You have to subscribe to get the complete interviews (it’s free), but here are some of the quotables that I thought pastors and other christian leaders could profitably reflect upon. “Early on I didn’t know how to delegate. I was always trying to do other people’s jobs. I learned you’ll drive yourself crazy doing that, and you won’t have good people working for you very long.”Condoleeza Rice, Former National Security Adviser and Secretary of State. Q. How do you respond to criticism
“If the criticism is structural or intellectual in nature, and it makes sense in terms of your procedures and what you’re trying to communicate, then you listen to it. If it’s personal—or if it’s a mixture of both—then you become very, very skeptical.”
Richard Serra, Metal sculptor who put himself through Yale by working in a steel mill. “You usually can’t change people’s minds by the intellect. You’ve got to find something that reaches into their hearts… [But] if you can find a story, if you can make them think and not be defensive, sometimes the toughest person can change.”
Jane Goodall, World’s foremost expert on Chimpanzees. Q. What do you look for when you hire executive chefs?
“I don’t hire them. I bring them up from my team. The highest level we’ll hire from outside is a line cook.”
Mario Batali, Chef-Entrepreneur. Q. How do you react when your team is in a slump?
“Number one, you can’t panic. You can’t have a bad week and start throwing things. Your character has to be the same whether you are winning or losing. If it’s not, then you care about the winning and losing more than you do about the people.”
Joe Girardi, Manager of the New York Yankees. “I can become fanatical about things. I hope in my old age I’m slightly more measured but in order to make something work you often have to often exclude anything else. There may be more intelligent people who don’t have to do that, but I have to. It’s a single-mindedness.”

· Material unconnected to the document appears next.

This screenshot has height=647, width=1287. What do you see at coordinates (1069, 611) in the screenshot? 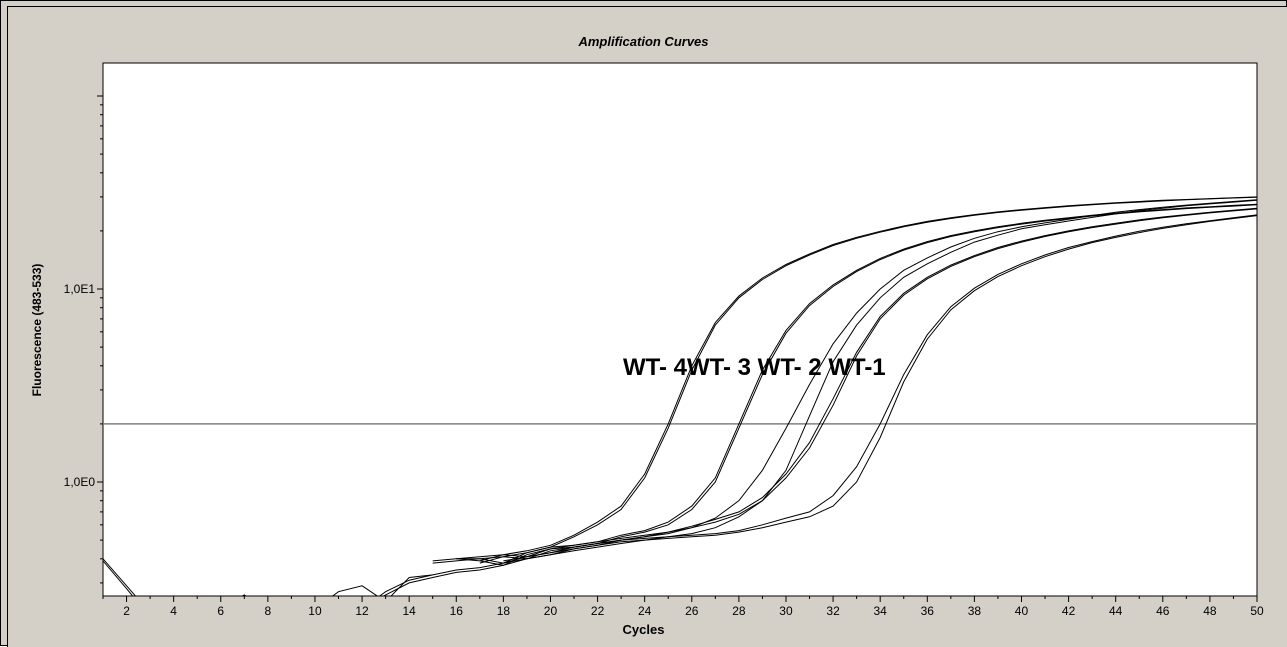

James Dyson, who created 5,127 prototypes of his Dual Cyclone vacuum cleaner before settling on the model that made him a billionaire. Q. What made Katharine Graham a great newspaper publisher?
“She loved the newsroom. She was down two, three, four times a day. She couldn’t go home at night without coming down and saying, “Whaddya got? Whaddya got?” That is a wonderful thing for reporters—to see the superboss down there.”
Ben Bradlee, The Washington Post’s executive editor from 1968 to 1991, a period in which the paper won 23 Pulitzer Prizes and exposed the Watergate scandal. “Preparation is everything. You need to rehearse so you’re confident in the set, you know the songs very, very well and what’s going to happen very, very well. It has to be flawless… On stage you almost have to convince yourself this is the last time. You perform as if you’ve never played it before and you’re never going to play it again.”
Annie Lennox, who sold more than 80 million albums, logged numerous hit singles, and won four Grammys. “I’m not a physician and a storyteller. I regard the two things as linked… Writing gives one a way of reflecting and re-experiencing.”
Oliver Sacks, professor of neurology and psychiatry at Columbia University, whose books of clinical tales have become bestsellers. Q. Were you immediately successful?
“I didn’t have a clue. It took me about 10 years to learn the craft—not in school, in the factories. But I was very lucky to have incredible women around me who were mad about what I was doing—Bianca Jagger, Paloma Picasso, Marisa Berenson, so many.”
Manolo Blahnik, perhaps the world’s most famous shoe designer, whose name has become synonymous with luxury.